Sunday, December 2, 2018
A Jesus Calling for Christmas Special
Hey, Pastor Gabe
We are looking for your "Jesus Calling" responses and can't find them for some reason. Can you help?
Rob, FL
Sure thing. In fact, I'll share everything I've written after reading through Jesus Calling, the flagship title of Sarah Young's bestselling devotional series. Publisher Thomas Nelson recently rolled out their latest title, Jesus Calling for Christmas, joining others in the series like Jesus Calling Morning and Evening, Jesus Calling for Kids, Jesus Calling for Little Ones, Jesus Calling Bible Storybook, Jesus Calling for Graduates, Jesus Calling for Athletes, Jesus Calling Devotional Bible, and Jesus Calling: Deluxe Edition with teal imitation leather. Spin-offs and sequels have included Jesus Always, Jesus Today, Jesus Lives, and an assortment of Jesus Delicious candy bars.
A Tale as Big as a Kite
At the start of the year, I posted a blog about the book God Calling by Two Listeners, Sarah Young's chief inspiration for her bestselling devotional. The two anonymous women behind God Calling likely never existed—author A.J. Russell invented them to give his own writing the appearance of being verified by the testimony of two or three witnesses. Nevertheless, Young followed the method for receiving messages from God detailed in the introduction to God Calling.
Like Russell and his two anonymous women, Young said that she did not feel whole with simple Bible study and prayer.
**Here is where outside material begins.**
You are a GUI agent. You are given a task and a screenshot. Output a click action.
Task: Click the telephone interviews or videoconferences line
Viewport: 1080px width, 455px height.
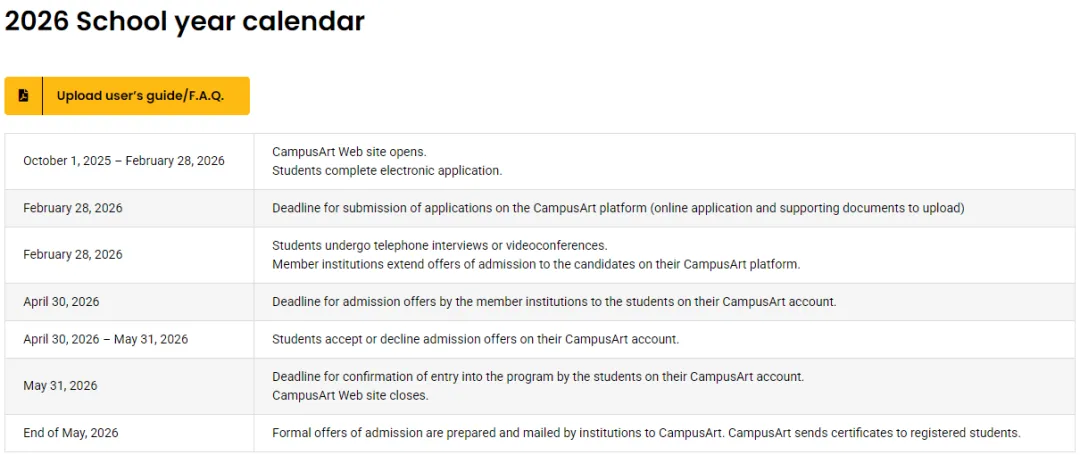(x=439, y=245)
Those were ways you know about God, she thought, but it's not how you get to know Him intimately. She wanted something more. Young had a specific room where she would go and listen for God to speak to her. She started by praying that her mind would be protected from any distractions, distortions, or deceptions. She only wanted to hear the voice of Jesus and understand clearly every single word He meant for her to receive. She said, "Help me, Holy Spirit." Then she sat patiently and listened.
Phrases and sentences began coming to her mind, and she wrote them down. It was Jesus speaking! Er, calling! Or something! She would later clarify, likely in response to criticism, that this was not an audible voice she heard—she "heard" Him in her mind (to the best of my knowledge, she's never explained how the voice of Jesus sounds different than her own thoughts). During these sessions, she would take breaks and read what she'd written, encouraged by such fresh, new words from the Lord.
"This new way of communicating with God became the high point of my day," Young wrote. She had changed her prayer time from monologue to dialogue—she said something to God, and He said something back to her. Which she just had to write down and get published, right? Her writings became the bestselling daily devotional Jesus Calling. And then Jesus Lives. And then Jesus Today. And then Jesus Always. Et cetera, ad nauseum. (By the way, you knew I was kidding about the Jesus Delicious candy bars, right? Don't get any ideas, Thomas Nelson.)
But as with God Calling, when tested with the Scriptures, there's no way Jesus Calling could be the voice of Jesus. Someone might say, "Well, maybe Sarah didn't actually hear Jesus's voice, but at least the content is still biblical, right?" No, it's really not.
Do You Hear What I Hear
Just like God Calling, most of Jesus Calling is spiritual marshmallowy fluff: "Shimmering hues of radiance tap gently at your conscience, seeking entrance" (January 8). "Your prayers and petitions are winged into heaven's throne room when they are permeated with thanksgiving" (February 25). "I speak to you in love-tones, lifting you up" (March 19). "Take time to rest in the Love-Light of My Presence" (May 12). "Sit quietly in my Love-Light while I bless you with radiant Peace" (June 3).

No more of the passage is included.